The Saudis are worried that the U.S. is losing patience. They tried last week to play up their terrorism-fighting credentials. Saudi diplomatic sources told Time that the capture last April of Abu Zubaydah, one of the highest-ranking al-Qaeda officials in U.S. custody, came after a detainee interrogated by Saudi authorities revealed Abu Zubaydah's whereabouts. The sources also said the U.S. Hellfire missile-equipped drones hunting terrorists in the region are operating from Saudi territory. But sources on Capitol Hill say that unless Riyadh takes further steps to crack down on Saudis believed to be financing terrorists, Congress may move to slash U.S. military aid to Saudi Arabia and restrict visas granted to Saudi citizens.
The White House is working to defend the U.S.-Saudi alliance. Bush aides spent last week pouring cold water on the Washington Post report that outlined a National Security Council task-force proposal to give the Saudis a 90-day deadline for cracking down on terrorism financiers. Senior aides insisted that Bush had no plans to issue an ultimatum, and Rice and CIA Director George Tenet demanded that the fbi launch a criminal investigation to find out who leaked the report. Meanwhile, every Administration heavy from Donald Rumsfeld to Colin Powell rushed to defend Bandar and the Saudis.

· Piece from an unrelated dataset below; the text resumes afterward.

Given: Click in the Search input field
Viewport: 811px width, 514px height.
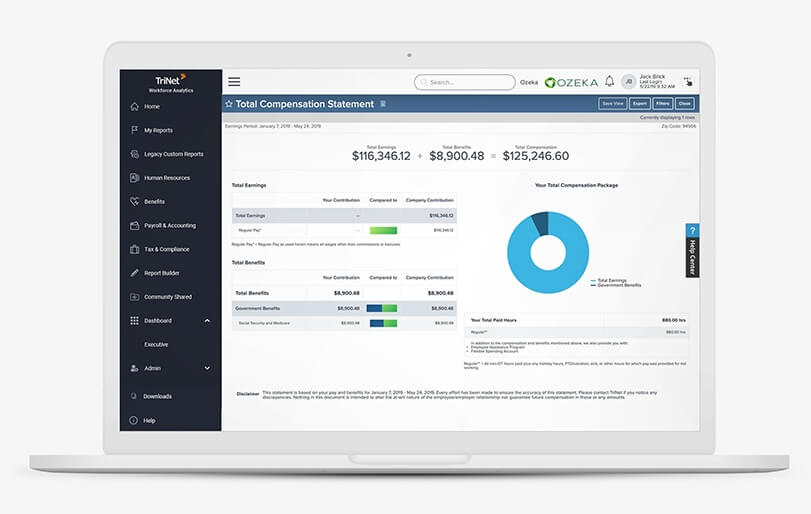Looking at the screenshot, I should pyautogui.click(x=466, y=82).
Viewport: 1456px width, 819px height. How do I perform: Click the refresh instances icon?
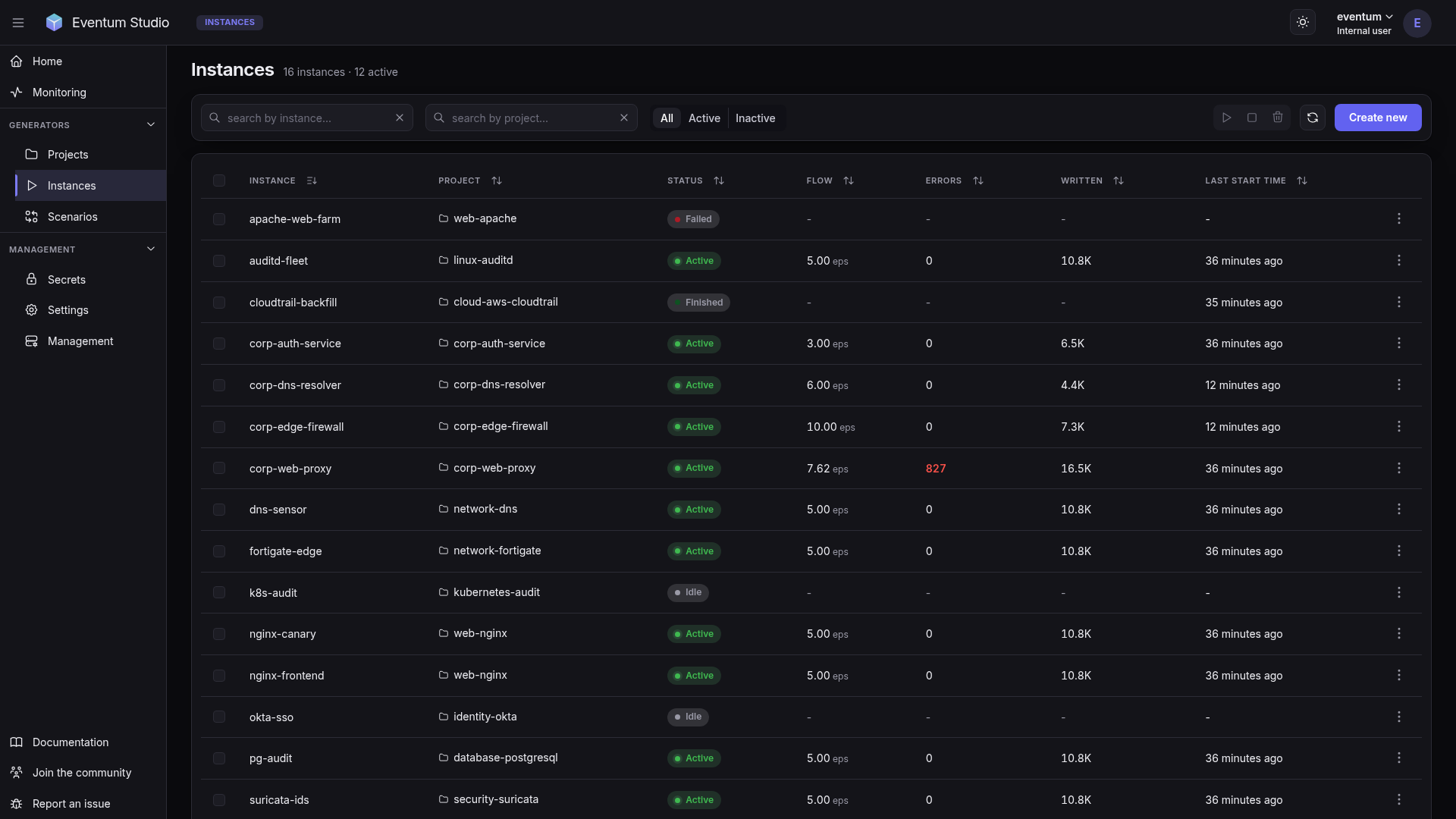1312,118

Why the special treatment? Critics of the Administration point to the Bush family's chumminess with the House of Saud and the array of lucrative business deals the Saudis have struck with the Republican power elite. (George Bush Sr. serves as an adviser to the Carlyle Group, a Washington buyout firm with ties to the Saudi government.) But at least some of the reasons for the Administration's softness on the Saudis are strategic. The U.S. hopes to use Saudi bases in the event of a war against Iraq and may need the Saudis to boost oil production should a war rattle the global economy. The Saudis, who were slow to back the war in Afghanistan, have not yet signed on to this one?and the White House frets that they will refuse outright if criticism of their antiterrorism efforts heats up. So the Administration is using self-interest as an argument with the Saudis. Counterterrorism investigators have tracked members of active al-Qaeda cells in Yemen who have slipped across the border to set up operations in Saudi Arabia. U.S. intelligence officials told TIME that the CIA is showing the Saudis evidence that al-Qaeda is planning attacks inside the kingdom. High on the list of potential targets are petroleum facilities and oil-pumping stations that, if struck, would disrupt Saudi oil output; the CIA thinks al-Qaeda may also target housing compounds and shopping malls frequented by Westerners.